Observation data (J2000 epoch)
- Constellation: Coma Berenices
- Right ascension: 12h 49m 33s
- Declination: +25° 28′ 11″
- Distance: ~224 million ly
- Apparent magnitude (B): 13.5
- Surface brightness: 22.66 mag/arcsec^2

Characteristics
- Type: SAbc

Other designations
- PGC 43368, UGC 7977, MCG 4-30-21, CGCG 129-25, KUG 1247+257A, IRAS 12471+2544

= NGC 4712 =

Spiral galaxy in the constellation Coma Berenices

NGC 4712 is a spiral galaxy located in the constellation Coma Berenices. Its speed relative to the cosmic microwave background is 4,664 ± 20 km/s, which corresponds to a Hubble distance of 68.8 ± 4.8 Mpc (~224 million ly). NGC 4712 was discovered by German-British astronomer John Herschel in 1832.
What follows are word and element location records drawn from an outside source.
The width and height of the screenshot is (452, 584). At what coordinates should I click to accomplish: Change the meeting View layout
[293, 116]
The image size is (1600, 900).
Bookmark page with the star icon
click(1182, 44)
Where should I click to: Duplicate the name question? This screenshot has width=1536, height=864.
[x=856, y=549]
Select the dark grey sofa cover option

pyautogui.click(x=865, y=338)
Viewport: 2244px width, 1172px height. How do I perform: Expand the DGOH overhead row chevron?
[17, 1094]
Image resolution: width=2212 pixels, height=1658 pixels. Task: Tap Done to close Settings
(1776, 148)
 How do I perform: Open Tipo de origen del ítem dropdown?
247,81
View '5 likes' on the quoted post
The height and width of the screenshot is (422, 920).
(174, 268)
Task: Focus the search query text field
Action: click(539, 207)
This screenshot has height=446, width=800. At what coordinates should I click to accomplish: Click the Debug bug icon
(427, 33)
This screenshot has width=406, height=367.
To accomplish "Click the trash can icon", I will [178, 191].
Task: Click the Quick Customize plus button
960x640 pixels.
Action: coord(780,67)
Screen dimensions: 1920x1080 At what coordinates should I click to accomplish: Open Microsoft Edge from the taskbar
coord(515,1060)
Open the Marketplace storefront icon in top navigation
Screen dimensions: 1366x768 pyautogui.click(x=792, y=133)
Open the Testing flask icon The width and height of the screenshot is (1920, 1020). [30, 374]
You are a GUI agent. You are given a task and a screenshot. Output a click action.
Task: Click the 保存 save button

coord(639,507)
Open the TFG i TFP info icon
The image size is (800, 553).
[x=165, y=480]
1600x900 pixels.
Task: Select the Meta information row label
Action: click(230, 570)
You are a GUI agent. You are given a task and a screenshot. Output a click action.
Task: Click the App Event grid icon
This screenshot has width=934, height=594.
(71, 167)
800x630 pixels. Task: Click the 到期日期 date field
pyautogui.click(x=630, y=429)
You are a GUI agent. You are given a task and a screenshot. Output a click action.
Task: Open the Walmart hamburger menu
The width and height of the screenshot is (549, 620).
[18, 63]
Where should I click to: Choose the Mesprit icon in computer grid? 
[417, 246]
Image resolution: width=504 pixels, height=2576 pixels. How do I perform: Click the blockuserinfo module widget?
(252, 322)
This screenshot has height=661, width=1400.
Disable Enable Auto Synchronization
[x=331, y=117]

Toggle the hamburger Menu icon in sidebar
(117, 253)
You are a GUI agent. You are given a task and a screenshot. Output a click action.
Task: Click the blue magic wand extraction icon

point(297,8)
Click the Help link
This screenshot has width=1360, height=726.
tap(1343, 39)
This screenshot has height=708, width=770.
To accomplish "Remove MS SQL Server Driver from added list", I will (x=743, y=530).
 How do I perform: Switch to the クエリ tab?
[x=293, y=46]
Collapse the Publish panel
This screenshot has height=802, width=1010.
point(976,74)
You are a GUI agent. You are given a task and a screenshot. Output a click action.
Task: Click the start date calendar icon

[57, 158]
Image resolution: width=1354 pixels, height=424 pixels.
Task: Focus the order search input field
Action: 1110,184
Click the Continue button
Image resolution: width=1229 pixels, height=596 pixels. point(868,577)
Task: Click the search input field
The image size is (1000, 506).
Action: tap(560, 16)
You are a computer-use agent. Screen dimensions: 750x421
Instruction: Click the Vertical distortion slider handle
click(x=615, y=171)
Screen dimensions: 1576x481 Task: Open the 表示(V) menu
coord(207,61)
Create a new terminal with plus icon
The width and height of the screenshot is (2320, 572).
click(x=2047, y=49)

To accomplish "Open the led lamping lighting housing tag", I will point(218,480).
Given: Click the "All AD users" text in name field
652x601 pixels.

The luminosity class of NGC 4712 is II-III and it has a broad HI line. It also contains regions of ionized hydrogen.

To date, around ten measurements not based on redshift give a distance of 63.640 ± 16.932 Mpc (~208 million ly), which is within the distance values of Hubble. Note, however, that it is with the average value of independent measurements, when they exist, that the NASA/IPAC database calculates the diameter of a galaxy and that consequently the diameter of NGC 4712 could be approximately 51 .4 kpc (~168,000 ly) if we used the Hubble distance to calculate it.

According to Vaucouleur and Harold Corwin, NGC 4712 and NGC 4725 form a pair of galaxies. However, like several others mentioned in this article, these two galaxies are not an actual pair, because NGC 4725's radial velocity is 1,209 ± 1 km/s and is therefore much closer to the Milky Way. It is therefore an optical pair.